Most teams struggle here because the hard part is not writing more code, but deciding clear boundaries for model, audio, whisper so behavior stays predictable as complexity grows.
In practical terms, this chapter helps you avoid three common failures:
- coupling core logic too tightly to one implementation path
- missing the handoff boundaries between setup, execution, and validation
- shipping changes without clear rollback or observability strategy
After working through this chapter, you should be able to reason about Chapter 5: Audio Processing - Whisper & TTS as an operating subsystem inside LocalAI Tutorial: Self-Hosted OpenAI Alternative, with explicit contracts for inputs, state transitions, and outputs.
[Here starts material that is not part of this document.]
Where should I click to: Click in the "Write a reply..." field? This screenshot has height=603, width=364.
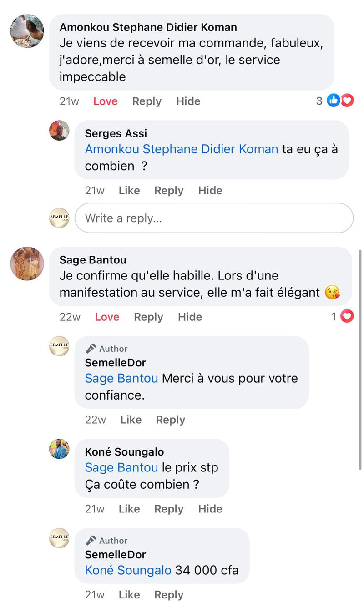pyautogui.click(x=214, y=218)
Use the implementation notes around file, client, create as your checklist when adapting these patterns to your own repository.
Under the hood, Chapter 5: Audio Processing - Whisper & TTS usually follows a repeatable control path:
- Context bootstrap: initialize runtime config and prerequisites for
model. - Input normalization: shape incoming data so
audioreceives stable contracts. - Core execution: run the main logic branch and propagate intermediate state through
whisper. - Policy and safety checks: enforce limits, auth scopes, and failure boundaries.
- Output composition: return canonical result payloads for downstream consumers.
- Operational telemetry: emit logs/metrics needed for debugging and performance tuning.
When debugging, walk this sequence in order and confirm each stage has explicit success/failure conditions.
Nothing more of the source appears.